The copy must run from the line containing "You are a GUI" through the final line of the records, both included, exactly as written. It should contain no pictures.
──────── Data records ────────
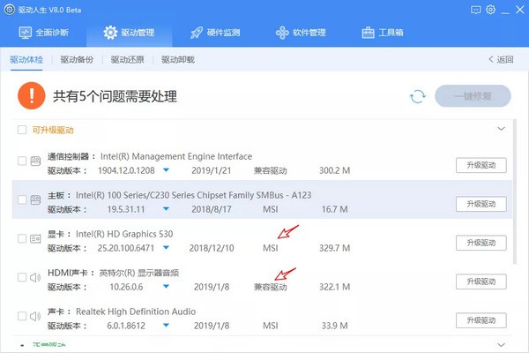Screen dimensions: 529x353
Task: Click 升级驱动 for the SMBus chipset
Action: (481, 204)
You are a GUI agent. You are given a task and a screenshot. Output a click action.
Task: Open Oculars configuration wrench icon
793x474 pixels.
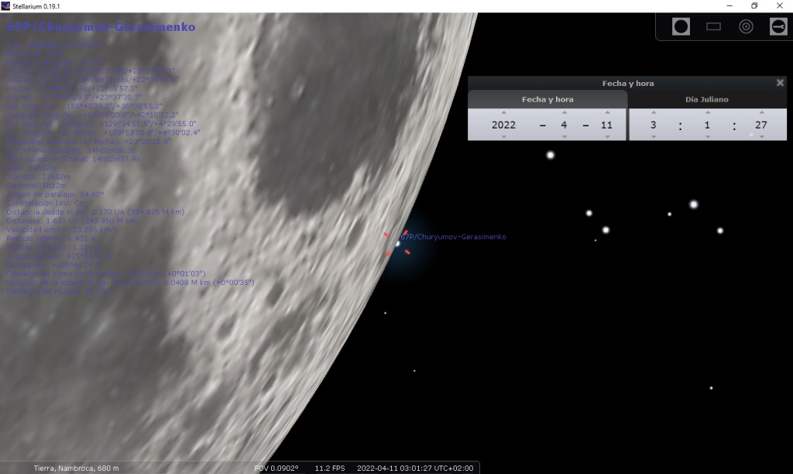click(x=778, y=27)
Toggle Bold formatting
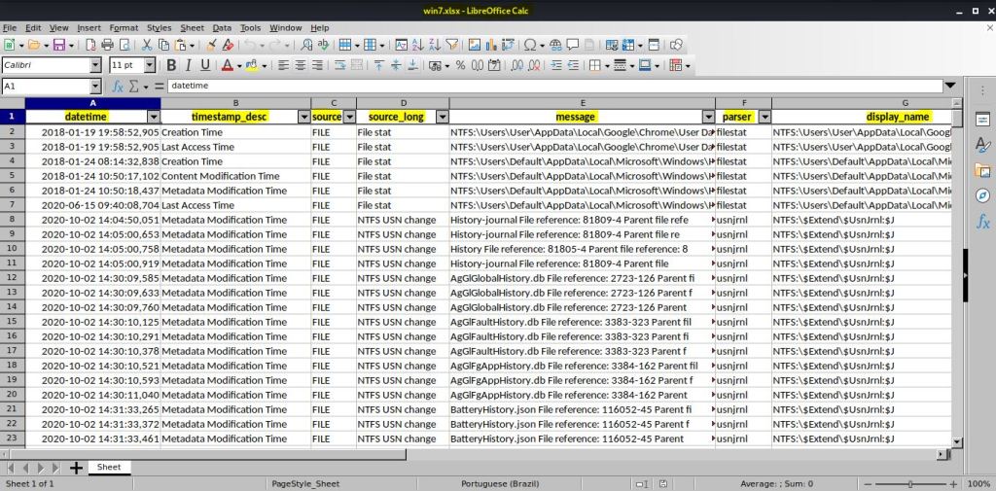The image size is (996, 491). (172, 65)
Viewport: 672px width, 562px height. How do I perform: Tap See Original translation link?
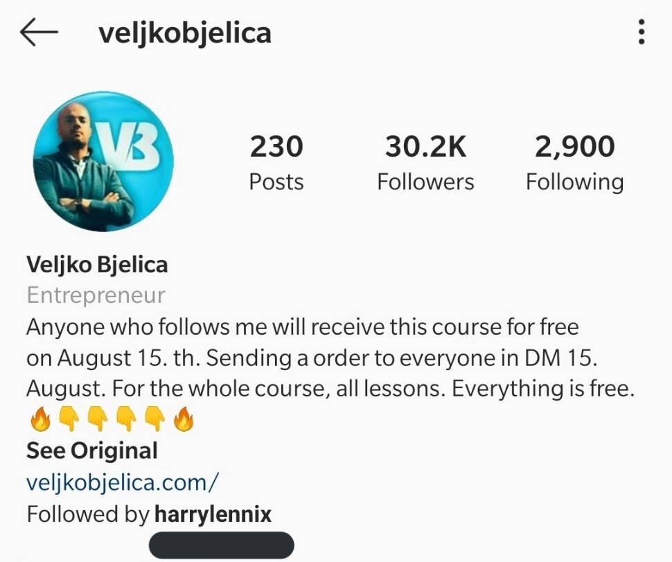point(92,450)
────────
Response to this exercise:
You are a GUI agent. You are given a task and a screenshot. Output a click action.
Task: Open Oculars configuration wrench icon
793x474 pixels.
click(x=778, y=27)
Toggle Bold formatting
The image size is (996, 491). (172, 65)
Viewport: 672px width, 562px height. How do I perform: Tap See Original translation link?
point(92,450)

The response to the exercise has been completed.